Kosovo-Gespräche gescheitert

US-amerikanische Diplomatie versagt: Ein serbisch-albanischer Dialog findet nicht statt. Milošević spricht von einer innerserbischen Angelegenheit  ■ Von Karl Gersuny

Wien (taz) – Eine „Art zweites Dayton“ hätte es werden sollen, eine „Wende in den serbisch-albanischen Beziehungen“. So hatte es der ehemalige US-Diplomat und stellvertretende Exverteidigungsminister Cyrus Vance im Vorfeld der New Yorker Konferenz versprochen, bei der es um die Zukunft der Kosovo-Albaner in Serbien gehen sollte.

Gestern nun gestand der frühere UN-Sonderbeauftragte für Ex-Jugoslawien indirekt sein erneutes Scheitern als Balkan-Vermittler ein: „Wir können nur etwas erreichen, wenn alle Beteiligten Frieden wollen“, ließ Vance über einen Mitarbeiter ausrichten.

Wieder einmal ist es die Regierung in Belgrad, die einen internationalen Schlichtungsversuch ins Leere laufen läßt – diesmal in der ungelösten albanisch-serbischen Frage. Wie einst bei den unzähligen Bosnien-Friedensverhandlungen bis 1995 stellt sich der serbische Präsident Slobodan Milošević stur und erklärt das Problem der knapp zwei Millionen Kosovo-Albaner im Süden des Landes zu einer „internen Angelegenheit Serbiens“.

Schon bei der Unterzeichnung des bosnischen Friedensvertrags von Dayton vom Dezember 1995 verpflichte sich Milošević, das damals ausgeklammerte Kosovo- Problem auf friedlichem Wege beizulegen und unter internationaler Vermittlung eine Aussöhnung zwischen Serben und Albanern anzustreben. Nach Vorstellung der OSZE-Staatengemeinschaft sollte es auf dem Balkan keine Grenzveränderungen geben, Kosovo sollte völkerrechtlich bei Serbien bleiben – jedoch als autonome Provinz mit eigenem Parlament, Zweisprachigkeit und kulturellen Sonderrechten. Serbiens Präsident Milošević spielte auf Zeit und setzte darauf, daß nach der Befriedung Bosniens das Kosovo-Problem bei den USA und den Europäern kein Interesse mehr wecken würde.

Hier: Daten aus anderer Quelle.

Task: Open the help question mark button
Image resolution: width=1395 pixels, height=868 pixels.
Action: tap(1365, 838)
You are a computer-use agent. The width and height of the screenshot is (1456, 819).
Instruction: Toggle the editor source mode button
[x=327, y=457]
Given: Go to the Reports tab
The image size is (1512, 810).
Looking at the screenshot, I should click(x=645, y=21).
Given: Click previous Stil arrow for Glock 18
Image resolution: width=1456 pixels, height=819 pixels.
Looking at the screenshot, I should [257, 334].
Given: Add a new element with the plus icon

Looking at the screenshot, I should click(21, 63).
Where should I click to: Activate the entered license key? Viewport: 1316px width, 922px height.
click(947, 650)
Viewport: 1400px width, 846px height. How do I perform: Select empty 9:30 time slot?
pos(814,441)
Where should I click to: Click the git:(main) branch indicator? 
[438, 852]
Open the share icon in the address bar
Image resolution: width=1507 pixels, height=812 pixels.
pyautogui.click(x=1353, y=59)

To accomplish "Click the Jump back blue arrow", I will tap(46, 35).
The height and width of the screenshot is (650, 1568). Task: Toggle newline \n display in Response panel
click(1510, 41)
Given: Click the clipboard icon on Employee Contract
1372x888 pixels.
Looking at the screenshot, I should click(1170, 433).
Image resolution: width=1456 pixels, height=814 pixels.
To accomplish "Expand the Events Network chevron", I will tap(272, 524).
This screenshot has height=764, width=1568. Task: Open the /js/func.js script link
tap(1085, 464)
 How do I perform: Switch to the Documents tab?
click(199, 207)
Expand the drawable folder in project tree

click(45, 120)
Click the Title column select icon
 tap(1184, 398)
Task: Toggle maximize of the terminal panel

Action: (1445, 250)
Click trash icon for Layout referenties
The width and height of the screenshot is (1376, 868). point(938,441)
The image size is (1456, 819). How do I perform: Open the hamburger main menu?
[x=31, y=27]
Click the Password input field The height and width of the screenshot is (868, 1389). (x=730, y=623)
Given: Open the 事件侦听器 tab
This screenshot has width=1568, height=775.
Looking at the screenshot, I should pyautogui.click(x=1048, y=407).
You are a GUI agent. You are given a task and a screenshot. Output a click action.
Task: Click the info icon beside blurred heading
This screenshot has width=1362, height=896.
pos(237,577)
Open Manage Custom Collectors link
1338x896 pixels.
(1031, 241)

Doch vor allem die Clinton-Administration machte eine Wiederaufnahme Belgrads in den Internationalen Währungsfonds, die Vergabe von Wirtschaftskrediten und die Eingliederung in westliche Handelsstrukturen von einer Kurskorrektur in der Minderheitenfrage abhängig. Auf dem Höhepunkt der oppositionellen Straßenhappenings gegen die Wahlfälschungen in Serbien versuchte Milošević zur Jahreswende, die Kosovo- Frage als Trumpf auszuspielen. Er teilte der neuen US-Außenministerin Madeleine Albright mit, er wolle sich mit früheren albanischen Kosovo-Parlamentariern an einen Tisch setzen, falls die USA dies wünschten.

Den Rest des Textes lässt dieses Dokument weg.